▶ [Exercise prompt]: Report every line in the listing that contains the string "Tick".

====

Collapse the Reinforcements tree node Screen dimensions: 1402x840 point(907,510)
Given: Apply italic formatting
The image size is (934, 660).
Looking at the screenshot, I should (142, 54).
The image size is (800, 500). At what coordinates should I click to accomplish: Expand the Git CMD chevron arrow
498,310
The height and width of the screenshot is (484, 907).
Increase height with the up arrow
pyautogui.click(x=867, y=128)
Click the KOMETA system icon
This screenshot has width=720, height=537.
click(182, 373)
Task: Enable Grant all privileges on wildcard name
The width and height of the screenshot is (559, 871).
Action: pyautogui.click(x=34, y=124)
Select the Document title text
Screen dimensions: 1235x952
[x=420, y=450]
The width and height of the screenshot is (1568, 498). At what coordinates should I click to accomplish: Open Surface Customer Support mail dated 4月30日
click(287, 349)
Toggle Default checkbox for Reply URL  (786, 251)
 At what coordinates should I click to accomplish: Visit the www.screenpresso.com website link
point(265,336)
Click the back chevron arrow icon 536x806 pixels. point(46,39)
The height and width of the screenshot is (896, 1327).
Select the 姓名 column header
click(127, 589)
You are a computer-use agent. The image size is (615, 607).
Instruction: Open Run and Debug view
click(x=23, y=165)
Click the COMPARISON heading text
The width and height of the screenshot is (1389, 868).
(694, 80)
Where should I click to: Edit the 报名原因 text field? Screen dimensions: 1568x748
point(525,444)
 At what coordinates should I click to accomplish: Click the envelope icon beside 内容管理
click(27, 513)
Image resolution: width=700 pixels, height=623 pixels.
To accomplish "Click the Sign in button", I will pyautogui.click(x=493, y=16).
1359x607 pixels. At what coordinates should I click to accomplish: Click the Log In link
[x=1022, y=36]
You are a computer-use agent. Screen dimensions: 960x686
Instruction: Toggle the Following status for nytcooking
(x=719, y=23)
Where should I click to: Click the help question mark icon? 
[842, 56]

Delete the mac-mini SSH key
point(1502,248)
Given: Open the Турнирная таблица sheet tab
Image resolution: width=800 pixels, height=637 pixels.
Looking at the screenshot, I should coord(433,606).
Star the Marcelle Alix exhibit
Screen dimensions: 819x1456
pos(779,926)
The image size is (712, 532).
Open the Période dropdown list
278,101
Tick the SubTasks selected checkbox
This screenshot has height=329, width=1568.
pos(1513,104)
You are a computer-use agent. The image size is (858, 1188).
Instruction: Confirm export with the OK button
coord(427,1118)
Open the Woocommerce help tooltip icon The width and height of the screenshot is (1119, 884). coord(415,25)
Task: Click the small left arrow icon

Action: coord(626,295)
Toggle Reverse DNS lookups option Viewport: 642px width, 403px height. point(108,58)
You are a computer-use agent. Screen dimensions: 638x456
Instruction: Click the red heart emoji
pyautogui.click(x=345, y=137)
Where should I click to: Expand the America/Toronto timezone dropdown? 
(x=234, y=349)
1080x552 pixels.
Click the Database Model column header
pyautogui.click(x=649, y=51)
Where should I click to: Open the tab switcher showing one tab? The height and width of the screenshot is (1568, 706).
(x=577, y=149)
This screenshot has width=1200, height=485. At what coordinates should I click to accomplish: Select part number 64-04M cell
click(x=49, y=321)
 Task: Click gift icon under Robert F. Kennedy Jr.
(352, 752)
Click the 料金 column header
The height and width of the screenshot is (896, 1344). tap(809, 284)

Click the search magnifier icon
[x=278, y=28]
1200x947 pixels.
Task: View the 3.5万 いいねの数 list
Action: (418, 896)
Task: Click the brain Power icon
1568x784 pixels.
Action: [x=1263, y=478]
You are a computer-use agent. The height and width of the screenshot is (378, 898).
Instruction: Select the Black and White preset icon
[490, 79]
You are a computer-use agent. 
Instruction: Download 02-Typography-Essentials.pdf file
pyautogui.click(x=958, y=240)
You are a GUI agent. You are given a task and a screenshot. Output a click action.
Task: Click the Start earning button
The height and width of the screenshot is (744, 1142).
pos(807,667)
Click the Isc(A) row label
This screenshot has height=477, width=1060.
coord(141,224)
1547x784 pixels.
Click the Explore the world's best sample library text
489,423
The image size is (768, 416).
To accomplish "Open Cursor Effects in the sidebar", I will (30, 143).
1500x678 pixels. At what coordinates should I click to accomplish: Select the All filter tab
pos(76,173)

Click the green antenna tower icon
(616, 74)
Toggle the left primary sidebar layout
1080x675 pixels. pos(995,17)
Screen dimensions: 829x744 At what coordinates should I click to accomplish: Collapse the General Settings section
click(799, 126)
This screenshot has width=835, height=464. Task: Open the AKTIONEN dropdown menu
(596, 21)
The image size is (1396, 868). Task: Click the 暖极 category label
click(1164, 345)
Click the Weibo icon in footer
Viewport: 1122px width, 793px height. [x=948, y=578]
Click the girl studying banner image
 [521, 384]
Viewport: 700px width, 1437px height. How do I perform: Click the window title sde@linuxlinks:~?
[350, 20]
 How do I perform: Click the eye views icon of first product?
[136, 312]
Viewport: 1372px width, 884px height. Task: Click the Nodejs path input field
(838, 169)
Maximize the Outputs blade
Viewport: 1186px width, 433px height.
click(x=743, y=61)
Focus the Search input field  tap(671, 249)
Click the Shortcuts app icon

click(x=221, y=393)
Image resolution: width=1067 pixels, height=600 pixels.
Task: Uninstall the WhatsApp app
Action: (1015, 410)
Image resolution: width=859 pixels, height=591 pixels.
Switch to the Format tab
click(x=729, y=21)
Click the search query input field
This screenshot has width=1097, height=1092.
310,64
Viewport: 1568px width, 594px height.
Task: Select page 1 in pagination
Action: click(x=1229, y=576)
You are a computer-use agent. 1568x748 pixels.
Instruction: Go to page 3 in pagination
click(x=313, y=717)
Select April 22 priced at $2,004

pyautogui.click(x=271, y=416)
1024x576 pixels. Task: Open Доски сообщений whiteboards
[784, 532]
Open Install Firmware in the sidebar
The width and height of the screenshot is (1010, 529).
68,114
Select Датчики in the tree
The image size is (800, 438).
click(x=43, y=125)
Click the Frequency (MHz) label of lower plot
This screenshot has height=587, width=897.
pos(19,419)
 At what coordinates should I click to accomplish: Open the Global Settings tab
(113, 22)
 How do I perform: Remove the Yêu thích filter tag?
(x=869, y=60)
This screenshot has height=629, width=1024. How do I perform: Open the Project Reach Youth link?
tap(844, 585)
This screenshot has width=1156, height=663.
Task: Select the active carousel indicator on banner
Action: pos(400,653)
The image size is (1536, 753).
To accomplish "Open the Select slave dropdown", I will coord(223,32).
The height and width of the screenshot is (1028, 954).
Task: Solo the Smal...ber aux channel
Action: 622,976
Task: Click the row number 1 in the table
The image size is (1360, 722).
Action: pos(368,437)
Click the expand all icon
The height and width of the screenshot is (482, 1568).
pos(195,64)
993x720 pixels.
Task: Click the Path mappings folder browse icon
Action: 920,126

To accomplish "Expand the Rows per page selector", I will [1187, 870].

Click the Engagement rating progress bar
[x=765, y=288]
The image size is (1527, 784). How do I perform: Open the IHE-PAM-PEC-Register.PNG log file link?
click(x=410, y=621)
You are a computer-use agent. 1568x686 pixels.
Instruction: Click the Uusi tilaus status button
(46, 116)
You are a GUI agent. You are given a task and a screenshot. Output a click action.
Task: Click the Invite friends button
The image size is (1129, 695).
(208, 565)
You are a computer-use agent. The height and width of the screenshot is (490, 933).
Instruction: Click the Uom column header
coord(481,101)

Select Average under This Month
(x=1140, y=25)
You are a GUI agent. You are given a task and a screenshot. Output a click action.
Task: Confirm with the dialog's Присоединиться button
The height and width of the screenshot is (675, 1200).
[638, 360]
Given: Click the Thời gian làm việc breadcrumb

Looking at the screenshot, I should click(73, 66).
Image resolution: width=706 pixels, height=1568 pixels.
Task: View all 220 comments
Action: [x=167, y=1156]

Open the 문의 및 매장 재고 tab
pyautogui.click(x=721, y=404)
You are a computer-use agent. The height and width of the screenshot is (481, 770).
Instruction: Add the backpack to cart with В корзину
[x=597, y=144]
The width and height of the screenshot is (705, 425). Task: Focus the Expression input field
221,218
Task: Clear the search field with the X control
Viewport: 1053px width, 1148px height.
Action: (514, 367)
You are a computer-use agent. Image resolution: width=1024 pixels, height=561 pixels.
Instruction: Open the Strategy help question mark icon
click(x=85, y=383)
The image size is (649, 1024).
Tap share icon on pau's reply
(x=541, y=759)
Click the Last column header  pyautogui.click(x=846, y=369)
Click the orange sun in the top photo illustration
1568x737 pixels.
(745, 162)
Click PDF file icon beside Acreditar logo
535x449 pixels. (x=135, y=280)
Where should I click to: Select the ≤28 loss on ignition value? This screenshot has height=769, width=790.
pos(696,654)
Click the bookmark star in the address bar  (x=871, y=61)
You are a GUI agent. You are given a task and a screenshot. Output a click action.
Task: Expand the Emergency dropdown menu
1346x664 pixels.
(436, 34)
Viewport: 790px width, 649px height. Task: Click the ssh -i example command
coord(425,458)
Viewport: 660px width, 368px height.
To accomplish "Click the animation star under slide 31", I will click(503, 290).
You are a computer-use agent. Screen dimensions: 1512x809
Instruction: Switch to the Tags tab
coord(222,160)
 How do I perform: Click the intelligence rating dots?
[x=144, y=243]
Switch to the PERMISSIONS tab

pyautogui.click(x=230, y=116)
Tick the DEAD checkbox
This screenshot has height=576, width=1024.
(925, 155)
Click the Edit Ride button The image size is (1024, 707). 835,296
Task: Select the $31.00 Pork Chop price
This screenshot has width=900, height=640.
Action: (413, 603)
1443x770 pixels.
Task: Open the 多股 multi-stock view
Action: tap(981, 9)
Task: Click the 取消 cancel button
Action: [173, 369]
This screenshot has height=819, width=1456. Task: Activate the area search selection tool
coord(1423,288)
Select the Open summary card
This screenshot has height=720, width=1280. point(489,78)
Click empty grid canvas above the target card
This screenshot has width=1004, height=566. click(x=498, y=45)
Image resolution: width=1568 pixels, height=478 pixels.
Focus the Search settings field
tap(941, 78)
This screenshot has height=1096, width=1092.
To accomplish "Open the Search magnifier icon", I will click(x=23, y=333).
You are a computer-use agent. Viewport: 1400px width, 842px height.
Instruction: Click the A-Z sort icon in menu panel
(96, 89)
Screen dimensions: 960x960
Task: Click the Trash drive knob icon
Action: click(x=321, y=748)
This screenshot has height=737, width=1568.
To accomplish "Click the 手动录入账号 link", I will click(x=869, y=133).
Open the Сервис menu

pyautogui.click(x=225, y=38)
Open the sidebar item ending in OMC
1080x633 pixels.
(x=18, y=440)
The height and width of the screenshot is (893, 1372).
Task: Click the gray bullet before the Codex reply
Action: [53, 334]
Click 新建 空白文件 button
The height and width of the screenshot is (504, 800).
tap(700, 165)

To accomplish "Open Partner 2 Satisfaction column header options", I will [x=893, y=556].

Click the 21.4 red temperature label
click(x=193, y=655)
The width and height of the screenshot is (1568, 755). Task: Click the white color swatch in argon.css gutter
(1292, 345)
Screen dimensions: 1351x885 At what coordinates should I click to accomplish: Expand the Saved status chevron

====

▶ [Task response]:
Tick the SubTasks selected checkbox
Tick the DEAD checkbox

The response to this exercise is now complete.